(WHAT IS BEING ASKED)
Everything from the first line of the records to the line containing "Given: Open the GitHub pinned tab", inclusive, is to be extracted exactly, and nothing more.

-- MATERIAL FOR THIS TASK follows --

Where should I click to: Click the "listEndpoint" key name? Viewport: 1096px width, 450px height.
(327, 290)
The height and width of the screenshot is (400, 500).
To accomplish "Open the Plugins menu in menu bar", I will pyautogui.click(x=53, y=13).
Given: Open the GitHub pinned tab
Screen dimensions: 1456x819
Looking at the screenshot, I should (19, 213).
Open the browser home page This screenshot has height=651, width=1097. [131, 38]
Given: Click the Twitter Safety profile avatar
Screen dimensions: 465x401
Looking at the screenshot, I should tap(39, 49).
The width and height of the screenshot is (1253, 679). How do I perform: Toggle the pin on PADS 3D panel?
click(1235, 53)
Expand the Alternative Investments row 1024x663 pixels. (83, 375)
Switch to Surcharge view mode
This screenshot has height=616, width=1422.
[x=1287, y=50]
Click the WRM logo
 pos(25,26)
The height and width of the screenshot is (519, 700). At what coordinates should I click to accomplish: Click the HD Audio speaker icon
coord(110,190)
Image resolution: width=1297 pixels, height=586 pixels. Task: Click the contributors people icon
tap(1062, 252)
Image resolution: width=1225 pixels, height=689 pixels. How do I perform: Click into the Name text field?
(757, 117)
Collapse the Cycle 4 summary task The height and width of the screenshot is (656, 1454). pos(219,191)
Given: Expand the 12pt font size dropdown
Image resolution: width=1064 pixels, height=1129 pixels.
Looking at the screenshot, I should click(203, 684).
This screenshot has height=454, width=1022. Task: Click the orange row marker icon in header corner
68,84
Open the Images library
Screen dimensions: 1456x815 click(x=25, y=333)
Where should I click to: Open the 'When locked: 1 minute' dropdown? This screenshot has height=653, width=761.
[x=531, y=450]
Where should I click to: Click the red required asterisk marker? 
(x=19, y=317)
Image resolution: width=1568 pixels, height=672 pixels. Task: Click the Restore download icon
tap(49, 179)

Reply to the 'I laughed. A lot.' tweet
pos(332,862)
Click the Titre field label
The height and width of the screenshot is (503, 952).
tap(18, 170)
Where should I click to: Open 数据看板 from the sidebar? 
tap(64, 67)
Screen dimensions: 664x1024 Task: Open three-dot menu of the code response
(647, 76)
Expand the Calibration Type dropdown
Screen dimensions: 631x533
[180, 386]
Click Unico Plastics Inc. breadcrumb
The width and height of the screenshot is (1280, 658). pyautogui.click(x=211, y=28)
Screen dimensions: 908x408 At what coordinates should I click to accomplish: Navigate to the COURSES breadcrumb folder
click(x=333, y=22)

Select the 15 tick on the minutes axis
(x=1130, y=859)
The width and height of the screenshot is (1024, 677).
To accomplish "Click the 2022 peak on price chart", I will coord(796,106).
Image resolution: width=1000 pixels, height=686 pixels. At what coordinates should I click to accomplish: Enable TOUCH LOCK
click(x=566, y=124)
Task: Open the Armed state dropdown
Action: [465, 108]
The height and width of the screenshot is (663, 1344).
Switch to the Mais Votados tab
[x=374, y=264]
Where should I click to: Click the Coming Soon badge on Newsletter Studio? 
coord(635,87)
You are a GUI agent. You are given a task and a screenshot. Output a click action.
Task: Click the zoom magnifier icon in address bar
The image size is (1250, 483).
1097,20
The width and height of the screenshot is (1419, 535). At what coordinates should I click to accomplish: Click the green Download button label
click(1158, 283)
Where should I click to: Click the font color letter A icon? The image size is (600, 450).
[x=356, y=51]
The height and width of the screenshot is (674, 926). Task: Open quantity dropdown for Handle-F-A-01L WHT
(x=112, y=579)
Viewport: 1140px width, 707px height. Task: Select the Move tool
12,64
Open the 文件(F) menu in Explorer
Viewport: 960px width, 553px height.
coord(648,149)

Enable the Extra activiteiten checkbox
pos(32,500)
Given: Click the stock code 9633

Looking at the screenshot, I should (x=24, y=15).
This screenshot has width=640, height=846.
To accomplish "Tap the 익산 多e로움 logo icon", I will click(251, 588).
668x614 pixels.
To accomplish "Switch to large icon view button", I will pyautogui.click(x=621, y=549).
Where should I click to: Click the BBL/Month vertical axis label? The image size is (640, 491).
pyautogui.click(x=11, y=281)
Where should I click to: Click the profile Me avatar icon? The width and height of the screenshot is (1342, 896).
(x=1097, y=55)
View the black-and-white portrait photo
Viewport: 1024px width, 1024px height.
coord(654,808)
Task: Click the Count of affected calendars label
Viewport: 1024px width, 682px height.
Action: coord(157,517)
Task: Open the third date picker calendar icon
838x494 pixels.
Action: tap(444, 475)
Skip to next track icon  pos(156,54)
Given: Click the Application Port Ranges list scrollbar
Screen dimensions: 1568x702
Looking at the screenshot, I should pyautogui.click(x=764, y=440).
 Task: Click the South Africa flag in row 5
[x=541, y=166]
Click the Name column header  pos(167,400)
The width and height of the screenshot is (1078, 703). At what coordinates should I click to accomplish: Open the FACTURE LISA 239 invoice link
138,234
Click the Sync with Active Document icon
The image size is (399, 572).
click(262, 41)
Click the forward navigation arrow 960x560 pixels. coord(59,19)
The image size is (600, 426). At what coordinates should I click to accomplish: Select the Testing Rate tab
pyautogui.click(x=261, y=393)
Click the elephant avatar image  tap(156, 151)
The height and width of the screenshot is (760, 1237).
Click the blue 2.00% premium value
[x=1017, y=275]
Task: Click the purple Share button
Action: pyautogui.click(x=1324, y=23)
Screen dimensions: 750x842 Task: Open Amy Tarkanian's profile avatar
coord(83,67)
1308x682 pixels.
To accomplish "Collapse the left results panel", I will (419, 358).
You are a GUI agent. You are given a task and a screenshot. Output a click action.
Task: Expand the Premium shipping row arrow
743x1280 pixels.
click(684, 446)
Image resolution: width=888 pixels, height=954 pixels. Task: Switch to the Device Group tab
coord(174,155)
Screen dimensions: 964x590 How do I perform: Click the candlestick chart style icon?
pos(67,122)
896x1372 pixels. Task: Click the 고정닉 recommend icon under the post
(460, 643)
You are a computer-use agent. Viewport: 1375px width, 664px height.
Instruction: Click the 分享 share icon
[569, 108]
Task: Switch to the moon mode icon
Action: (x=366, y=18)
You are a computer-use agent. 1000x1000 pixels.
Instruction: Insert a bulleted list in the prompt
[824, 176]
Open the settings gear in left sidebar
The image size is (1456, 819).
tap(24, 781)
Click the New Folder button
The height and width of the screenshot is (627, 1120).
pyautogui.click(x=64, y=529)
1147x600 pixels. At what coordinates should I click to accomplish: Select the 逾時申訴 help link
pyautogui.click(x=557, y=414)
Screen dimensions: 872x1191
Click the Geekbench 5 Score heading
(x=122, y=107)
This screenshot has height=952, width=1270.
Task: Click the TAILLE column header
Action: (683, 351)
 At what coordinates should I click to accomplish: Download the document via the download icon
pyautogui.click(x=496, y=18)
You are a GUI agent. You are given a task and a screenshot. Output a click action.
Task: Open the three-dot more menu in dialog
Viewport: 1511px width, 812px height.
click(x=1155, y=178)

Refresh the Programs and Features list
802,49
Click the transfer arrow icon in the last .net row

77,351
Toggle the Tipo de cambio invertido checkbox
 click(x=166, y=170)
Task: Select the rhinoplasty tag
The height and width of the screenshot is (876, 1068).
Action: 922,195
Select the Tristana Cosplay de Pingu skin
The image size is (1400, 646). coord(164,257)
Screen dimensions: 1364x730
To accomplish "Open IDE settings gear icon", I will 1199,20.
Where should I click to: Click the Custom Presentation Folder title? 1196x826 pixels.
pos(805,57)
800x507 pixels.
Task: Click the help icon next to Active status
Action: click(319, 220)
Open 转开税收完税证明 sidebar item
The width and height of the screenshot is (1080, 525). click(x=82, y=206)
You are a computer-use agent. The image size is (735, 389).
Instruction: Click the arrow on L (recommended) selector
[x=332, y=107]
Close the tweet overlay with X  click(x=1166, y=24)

-- MATERIAL FOR THIS TASK concluded --

(EXPECTED OUTPUT)
Where should I click to: Click the "listEndpoint" key name? Viewport: 1096px width, 450px height.
(327, 290)
The height and width of the screenshot is (400, 500).
To accomplish "Open the Plugins menu in menu bar", I will pyautogui.click(x=53, y=13).
Given: Open the GitHub pinned tab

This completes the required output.